Des évaluations de risques sont certes menées, à l'échelle communautaire (notamment par l'Autorité européenne de sécurité des aliments) ou nationale. En France, l'Agence de sécurité sanitaire de l'alimentation, de l'environnement et du travail (Anses) a publié cinq rapports depuis 2006. Mais les conclusions sont parfois édifiantes : chargée d'expertiser un matériau contenant des nanotubes de carbone, produits en France par Arkema, l'Anses a relevé, en avril, "un manque d'informations sur son potentiel toxique et écotoxique et l'absence totale d'éléments relatifs aux scenarii d'exposition et au cycle de vie du produit".

"Prétendre évaluer les risques au cas par cas, c'est noyer le poisson", estime David Azoulay, du Center for International Environmental Law, une ONG d'avocats spécialisée dans le droit environnemental. "Un examen au cas par cas est impossible. Il faudrait des années et on serait toujours en retard", pense aussi Olivier Merckel, responsable de ce dossier à l'Anses. Celle-ci travaille à "une méthodologie d'évaluation des risques spécifiques à des groupes de nanomatériaux". Et elle va désormais publier un rapport annuel regroupant toutes les données disponibles sur ces produits.

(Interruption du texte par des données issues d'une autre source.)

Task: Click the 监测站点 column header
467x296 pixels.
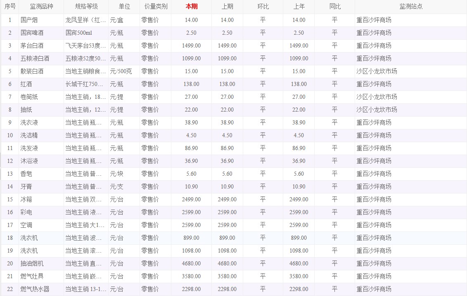Action: point(410,7)
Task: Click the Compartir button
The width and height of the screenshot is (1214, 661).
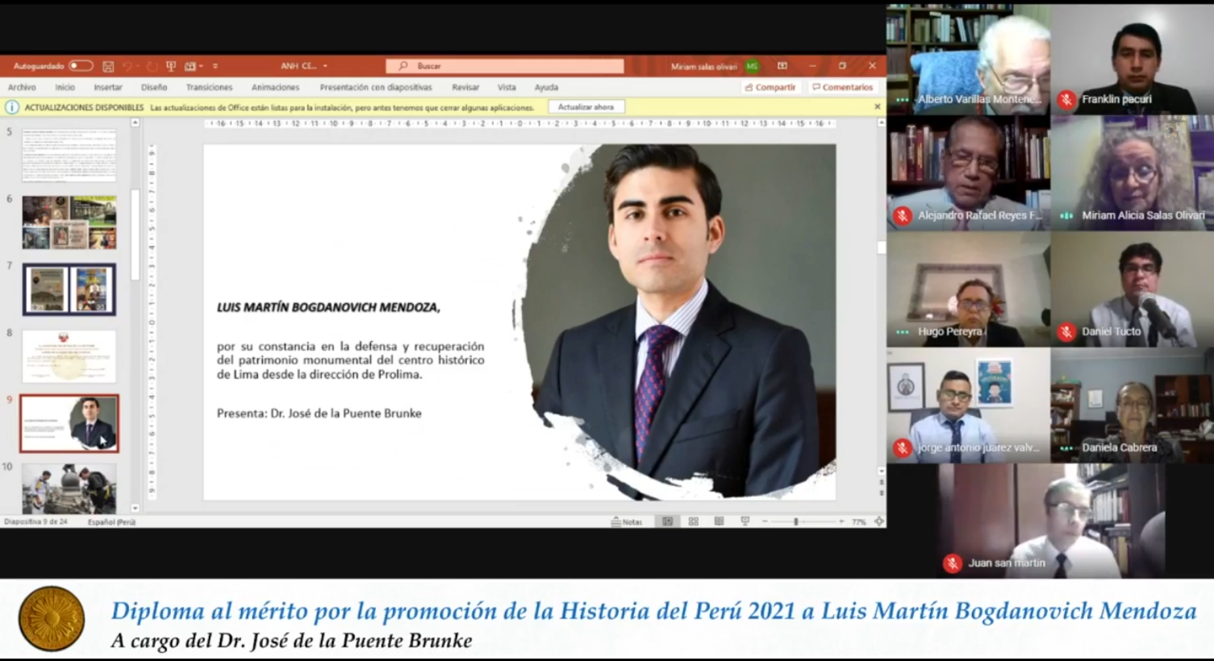Action: (770, 87)
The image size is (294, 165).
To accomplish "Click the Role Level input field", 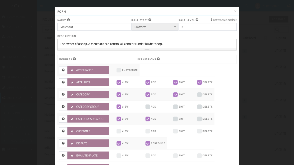I will pos(207,27).
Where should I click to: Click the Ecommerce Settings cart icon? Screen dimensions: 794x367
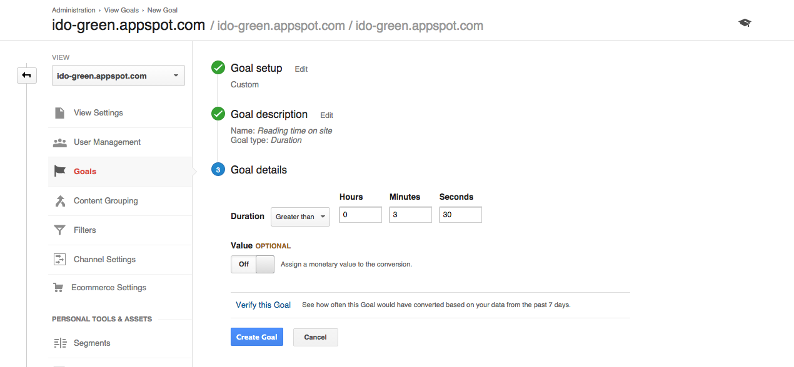[59, 288]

Parmi les Vingt-Sept, la France est en pointe dans ce domaine. Suite au Grenelle de l'environnement, l'Anses tiendra, à compter du 1er janvier 2013, un inventaire des substances nanoparticulaires mises sur le marché, afin d'en assurer la traçabilité. Un exemple qui pourrait être suivi par l'Italie, la Belgique ou le Danemark.

Suivre à la trace ces particules lilliputiennes ne suffira cependant pas à contrôler leur innocuité. En juin, douze pays, dont la France, avaient pressé Bruxelles d'améliorer "sans retard" la réglementation sur les nanomatériaux. Le chantier reste entier.